Но в его времена семилетних уже брали в походы – подавать стрелы, чистить коней, а если придется, то и поддерживать воинов, швыряя в противника камни. Дни нынешние страшнее минувших, они не позволяют расти медленно. Все зыбко, изменчиво, невесть куда исчезла благородная простота нравов. И царевичу следует подрастать быстрее, если он хочет быть царем.
Живым царем.
– Подумайте-ка еще, – мягко просит Аэроп. Дети послушно размышляют. Размышляет о своем, глядя на их сосредоточенные рожицы, и гигант.
Они подросли, что бы кто ни говорил. Они уже многое могут. Не так давно ухитрились выследить и заполевать камышового кота.
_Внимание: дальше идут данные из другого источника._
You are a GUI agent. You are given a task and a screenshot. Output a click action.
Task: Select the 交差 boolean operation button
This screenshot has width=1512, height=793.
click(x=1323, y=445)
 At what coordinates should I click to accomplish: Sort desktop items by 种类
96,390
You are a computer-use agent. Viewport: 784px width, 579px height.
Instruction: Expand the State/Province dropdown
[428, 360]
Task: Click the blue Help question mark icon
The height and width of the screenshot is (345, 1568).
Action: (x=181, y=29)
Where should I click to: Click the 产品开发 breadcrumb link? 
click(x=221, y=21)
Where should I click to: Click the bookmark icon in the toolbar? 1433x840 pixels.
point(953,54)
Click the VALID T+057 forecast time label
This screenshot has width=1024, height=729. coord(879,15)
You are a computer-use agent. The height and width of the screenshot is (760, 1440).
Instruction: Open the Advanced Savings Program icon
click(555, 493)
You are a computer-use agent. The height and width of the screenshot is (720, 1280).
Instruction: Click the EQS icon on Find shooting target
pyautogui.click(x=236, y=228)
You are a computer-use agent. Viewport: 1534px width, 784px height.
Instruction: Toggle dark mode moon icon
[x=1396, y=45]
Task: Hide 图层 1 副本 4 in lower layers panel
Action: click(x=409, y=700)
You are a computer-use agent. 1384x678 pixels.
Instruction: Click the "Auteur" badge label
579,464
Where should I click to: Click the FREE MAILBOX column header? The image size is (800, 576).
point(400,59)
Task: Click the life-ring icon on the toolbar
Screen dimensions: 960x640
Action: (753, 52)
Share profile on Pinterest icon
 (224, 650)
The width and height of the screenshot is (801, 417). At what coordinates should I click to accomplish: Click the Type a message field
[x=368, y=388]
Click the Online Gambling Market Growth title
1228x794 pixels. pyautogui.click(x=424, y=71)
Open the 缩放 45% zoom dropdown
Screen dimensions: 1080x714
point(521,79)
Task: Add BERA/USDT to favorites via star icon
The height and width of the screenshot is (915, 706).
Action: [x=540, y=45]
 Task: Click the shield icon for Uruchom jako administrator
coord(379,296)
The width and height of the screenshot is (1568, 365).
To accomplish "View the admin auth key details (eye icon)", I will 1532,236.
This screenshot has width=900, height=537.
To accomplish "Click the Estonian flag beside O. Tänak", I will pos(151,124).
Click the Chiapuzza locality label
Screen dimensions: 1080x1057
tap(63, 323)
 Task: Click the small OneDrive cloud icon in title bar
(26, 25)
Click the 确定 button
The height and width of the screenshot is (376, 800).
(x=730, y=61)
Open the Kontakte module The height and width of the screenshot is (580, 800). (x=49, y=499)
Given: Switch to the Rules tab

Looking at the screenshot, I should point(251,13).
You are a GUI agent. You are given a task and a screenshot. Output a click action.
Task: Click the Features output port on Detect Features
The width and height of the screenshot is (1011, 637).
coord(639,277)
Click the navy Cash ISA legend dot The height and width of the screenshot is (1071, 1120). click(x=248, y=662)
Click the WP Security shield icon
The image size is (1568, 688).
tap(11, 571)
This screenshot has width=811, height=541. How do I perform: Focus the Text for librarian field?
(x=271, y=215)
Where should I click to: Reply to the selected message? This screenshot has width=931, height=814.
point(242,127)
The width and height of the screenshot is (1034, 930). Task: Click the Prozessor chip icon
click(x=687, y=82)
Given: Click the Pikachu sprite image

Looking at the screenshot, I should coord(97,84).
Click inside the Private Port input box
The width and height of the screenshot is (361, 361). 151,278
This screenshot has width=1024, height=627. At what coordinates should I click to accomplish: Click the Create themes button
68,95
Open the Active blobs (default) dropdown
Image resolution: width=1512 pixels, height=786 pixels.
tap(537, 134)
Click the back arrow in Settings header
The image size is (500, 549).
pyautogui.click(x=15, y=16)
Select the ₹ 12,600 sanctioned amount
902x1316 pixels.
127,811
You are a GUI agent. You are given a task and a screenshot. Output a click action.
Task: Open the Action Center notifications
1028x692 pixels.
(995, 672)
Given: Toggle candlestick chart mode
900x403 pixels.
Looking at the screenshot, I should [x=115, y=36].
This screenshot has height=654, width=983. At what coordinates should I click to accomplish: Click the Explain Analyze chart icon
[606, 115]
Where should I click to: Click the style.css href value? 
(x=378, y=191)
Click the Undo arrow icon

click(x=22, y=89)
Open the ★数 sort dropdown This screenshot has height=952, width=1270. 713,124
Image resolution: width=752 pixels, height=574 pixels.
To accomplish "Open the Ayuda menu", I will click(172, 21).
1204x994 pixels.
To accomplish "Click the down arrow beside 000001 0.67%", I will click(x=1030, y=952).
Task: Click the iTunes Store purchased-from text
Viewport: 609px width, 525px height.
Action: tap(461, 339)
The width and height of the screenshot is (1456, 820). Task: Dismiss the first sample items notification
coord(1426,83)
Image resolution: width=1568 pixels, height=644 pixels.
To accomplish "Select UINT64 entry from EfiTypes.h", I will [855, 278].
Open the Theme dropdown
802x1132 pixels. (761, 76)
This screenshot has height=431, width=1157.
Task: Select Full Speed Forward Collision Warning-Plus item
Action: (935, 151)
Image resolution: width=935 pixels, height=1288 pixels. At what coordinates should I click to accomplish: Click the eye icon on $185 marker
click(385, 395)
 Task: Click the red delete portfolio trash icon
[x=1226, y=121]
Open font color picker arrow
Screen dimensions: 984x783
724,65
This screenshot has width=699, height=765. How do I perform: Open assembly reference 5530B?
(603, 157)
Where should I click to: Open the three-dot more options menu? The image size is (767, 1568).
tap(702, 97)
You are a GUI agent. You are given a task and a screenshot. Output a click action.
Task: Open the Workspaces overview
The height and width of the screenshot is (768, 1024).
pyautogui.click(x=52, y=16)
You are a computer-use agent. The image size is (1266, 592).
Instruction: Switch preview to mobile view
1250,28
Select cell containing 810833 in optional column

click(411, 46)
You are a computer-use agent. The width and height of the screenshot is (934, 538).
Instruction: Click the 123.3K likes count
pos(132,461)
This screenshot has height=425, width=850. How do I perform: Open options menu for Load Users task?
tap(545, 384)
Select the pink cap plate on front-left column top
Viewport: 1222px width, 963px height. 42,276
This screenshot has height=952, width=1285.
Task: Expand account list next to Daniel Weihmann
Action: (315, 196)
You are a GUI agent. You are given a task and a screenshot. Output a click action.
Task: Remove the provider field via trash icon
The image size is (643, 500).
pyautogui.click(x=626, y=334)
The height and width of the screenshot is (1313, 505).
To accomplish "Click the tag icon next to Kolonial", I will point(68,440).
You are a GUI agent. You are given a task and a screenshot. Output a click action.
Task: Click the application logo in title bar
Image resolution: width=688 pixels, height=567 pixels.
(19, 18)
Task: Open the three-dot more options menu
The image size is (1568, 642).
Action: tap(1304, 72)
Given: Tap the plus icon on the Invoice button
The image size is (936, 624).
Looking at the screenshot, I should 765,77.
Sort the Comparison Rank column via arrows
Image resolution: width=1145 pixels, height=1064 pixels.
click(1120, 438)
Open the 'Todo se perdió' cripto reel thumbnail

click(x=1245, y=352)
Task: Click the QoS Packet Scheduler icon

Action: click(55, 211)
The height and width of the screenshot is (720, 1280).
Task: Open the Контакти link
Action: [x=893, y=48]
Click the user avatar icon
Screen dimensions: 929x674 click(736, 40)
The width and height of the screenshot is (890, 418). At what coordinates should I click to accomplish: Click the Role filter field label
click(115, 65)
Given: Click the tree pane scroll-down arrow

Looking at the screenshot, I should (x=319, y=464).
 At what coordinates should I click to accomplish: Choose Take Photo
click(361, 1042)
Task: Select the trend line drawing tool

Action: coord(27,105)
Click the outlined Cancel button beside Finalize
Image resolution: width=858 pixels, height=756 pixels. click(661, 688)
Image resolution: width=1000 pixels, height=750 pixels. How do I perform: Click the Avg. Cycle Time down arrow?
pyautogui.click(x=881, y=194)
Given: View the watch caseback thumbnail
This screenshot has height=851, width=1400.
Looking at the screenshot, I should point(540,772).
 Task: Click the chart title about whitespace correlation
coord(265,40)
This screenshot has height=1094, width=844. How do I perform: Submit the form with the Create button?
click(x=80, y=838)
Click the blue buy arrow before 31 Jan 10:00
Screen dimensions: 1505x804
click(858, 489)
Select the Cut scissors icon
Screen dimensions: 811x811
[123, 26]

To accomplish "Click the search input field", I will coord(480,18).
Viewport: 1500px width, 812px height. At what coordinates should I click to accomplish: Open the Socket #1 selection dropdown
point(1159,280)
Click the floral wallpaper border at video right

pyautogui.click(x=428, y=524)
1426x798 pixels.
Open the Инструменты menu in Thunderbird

Конечно, не обошлось без ран и крови, но дело было славное, и царский певец сложил об этой охоте песню. Однако все это пока только искорки, которым лишь предстоит разгореться в пламя.
Если, конечно, опекуны не позволят врагам погасить ростки грядущего зарева.
Изредка, в полнолуние, когда белая монета дыркой торчит в смоле небес, Аэроп беседует с их отцами.
Эакид и Клеоник бесшумно входят в низкую комнату, присаживаются на циновки, по иллирийскому обыкновению устилающие пол, и негромко расспрашивают его, живущего за троих, о сыновьях. Им приятно знать, что мальчишки год от года делаются все крепче, все смышленее. Клеоника радует, что царевич видит в Леоннате брата, а Эакид не скрывает удовольствия, выслушивая рассказы об успехах Пирра в овладении боевым искусством. И, уходя, друзья приказывают Аэропу долго жить, забыв о разгорающемся под сердцем факеле. Они говорят: ты должен жить до ста лет, мы завещаем тебе остатки непрожитых нами дней. Аэроп кивает покорно: хорошо, я буду жить долго. И заставляет себя не думать о подленьком огоньке, повадившемся терзать грудь, прожигая нутро до самого чрева…
Никто из приближенных царя Главкия даже подумать не смеет о том, что звероватый молосс тяжко недужен. Лишь во взгляде самого Главкия встречает порой Аэроп нечто, похожее на затаенное понимание и сочувствие. В такие мгновения в сухих очах сурового иллирийца стынет непонятная тоска, и Аэропу подчас кажется, что Главкию самому знакомо это жуткое ощущение бессилия перед пожаром, занимающимся в груди…
– Ну же! – подбадривает воспитатель смущенных малышей. – Что приуныли?
Пирр, как всегда, решается первым:
– Чтобы помочь грекам?!
– Повелитель, как всегда, вник в самую суть, – очень серьезно и уважительно кивает Аэроп. – Для того, чтобы помочь грекам…
– А зачем?
Нелегкий вопрос. У этого уверенного в себе, умудренного жизнью великана нет на него четкого ответа. Не было и тогда, двадцать… нет, двадцать пять лет назад. Но в те дни все было просто. Никто не требовал от него совета. «Италийским эллинам нынче туго, – сказал базилевс Александр, владыка Молоссии. – Нельзя отказать им в помощи. Мой македонский племянничек напал на персов ради эллинов Азии, значит, Молоссия займется тем же в Европе». Это было странное объяснение, но всем, кроме гиганта воина, нечто стало понятно. И Андроклид-томур, еще не сгорбленный и не лысый в те дни, одобрительно кивнул. Он всегда был разумником. И Эакид, царевич, тоже кивнул, даром что был еще желторотым птенцом. И даже Клеопатра, жена собственного дяди, баба умная, хотя и стерва – вся в мать, царицу Мирто-Олимпиаду, – не стала возражать. Хотя обычно не соглашалась ни с кем…
А вот Аэроп не понял, но тоже кивнул, показывая всем, что он ничем не хуже других…
В самом деле, чем он уступает томуру?
Тот, конечно, уже в юности, будучи младшим жрецом святилища, умел многое из того, чем славны старшие служители Великого Дуба: он мог запросто отводить глаза и вынимать из человека память, и даже, по слухам, которые сам не опровергал, постиг тайную науку бесед с ушедшими из этого мира… но меч в его руке держался из рук вон плохо, а мужчина, не ладящий с оружием, вряд ли достоин считаться настоящим молоссом, даже если Отец Лесов возлюбил его и осенил своей священной благодатью.